**DOCUMENT EXCERPT:**
On page 9 of the deck, we look at the scope of future consultations. The Navigation Protection Act impacts a wide range of Canadians and areas.
[English]
This vast area includes resource developers in the north, cross-border issues on the Great Lakes, emerging aquaculture industry on both coasts, and farmers in the prairies, so it's extremely diversified.
On the key areas of focus, new legislation must balance the needs of those wishing to construct works on our waterways with the needs of those who use the waterways. There are several key areas that we believe need to be assessed in order to develop new legislation that meets the needs of Canadians.
First and foremost is the need to ensure that the purpose and scope of the new act meet the needs of both proponents of works and mariners to allow for a balanced approach to the shared use of our waterways.
[Translation]
The application and approval process should be predictable and should be undertaken in a timely manner so that Canada's economy remains competitive globally. Conversely, sufficient notice must be given to users of our waterways.
The new legislation must provide the authority to intervene when the safety of Canadians is threatened and the guarantee of ongoing access to vital waterways. Canada's interior and coastal waterways are strewn with abandoned or derelict vessels. We need effective measures to remove these hazards from our waterways. The onus for removing these hazards should be placed on the owner or, when the owner is unknown, steps should be taken to minimize the cost to taxpayers.
[English]
Compliance and enforcement provisions in the current act are so outdated that they are completely, totally ineffective at promoting compliance or acting as a real deterrent.

**DATA LINES:**
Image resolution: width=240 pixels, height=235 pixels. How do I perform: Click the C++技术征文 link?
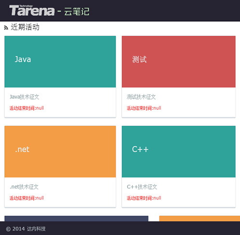(142, 187)
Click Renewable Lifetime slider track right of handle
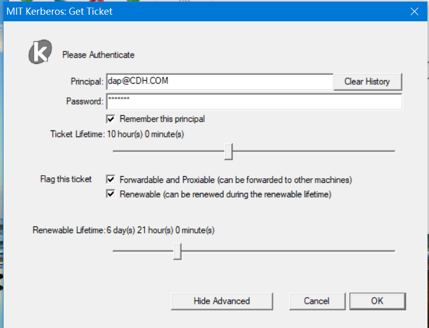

**ACTIONS TO TAKE:**
- A) Rewrite the paragraph of the Navigation Protection Act remarks that begins "The new legislation must provide the authority" as a short bulleted list, keeping its main facts.
- B) In the Navigation Protection Act remarks, who should be responsible for removing abandoned or derelict vessels when the owner is known?
- C) Go on with the Navigation Protection Act remarks, starting after the sentence about outdated compliance and enforcement provisions.
The material does not matter for what follows.

**EXPECTED OUTPUTS:**
- A)
- New legislation must give authority to intervene when Canadians' safety is threatened.
- It must guarantee ongoing access to vital waterways.
- Abandoned or derelict vessels litter Canada's interior and coastal waterways, and effective measures are needed to remove them.
- Owners should bear the onus of removing these hazards. When the owner is unknown, steps should be taken to minimize the cost to taxpayers.

- B) The owner of the vessel.

- C)
A report on the consultation efforts, containing recommendations to meet the goals I have just outlined, would be used as a basis to draft new navigation protection legislation.
Continuing on page 11,
[Translation]
we outline the support that we can give to the committee. If the committee does decide to hold consultations, it can count on the support of Transport Canada experts.
[English]
The committee may also wish to take advantage of the 18 months of internal policy development that has already taken place. Most of the work has been led by David here. A guidance document that outlines our proposed approach has been prepared, and I believe you were given copies of this document.
Thank you for providing me with this opportunity. We look forward to your questions, comments, or suggestions, but, more importantly, we hope you will accept the task.
:
Sure. An application for anything arrives in the door.... Is this the process you're speaking of, Mr. Shipley?
Mr. Bev Shipley: Yes.
Mr. David Osbaldeston: An application will arrive in the door at a government department that has a potential responsibility. It could come in initially through a Fisheries and Oceans application because there's a concern or knowledge on the part of the proponent that there is fish habitat involved. Most things that go in the water have fish habitat involved. In the case of pipelines, it could come through the National Energy Board, where an initial notice of project comes through. We'll just call it a notice of project, as opposed to an application.
As government departments, we share information amongst ourselves. Those government departments that receive the application take a look at the project proposal. They say, well, there are a bunch of other departments that will be implicated by this, an interest in those departments that it should be reviewed. They take those and they refer them out. It could be through the environmental CEAA, the environmental agency process as part of a CEAA review, or it could be from regulator to regulator, passing the information over. We work quite closely with Fisheries and Oceans.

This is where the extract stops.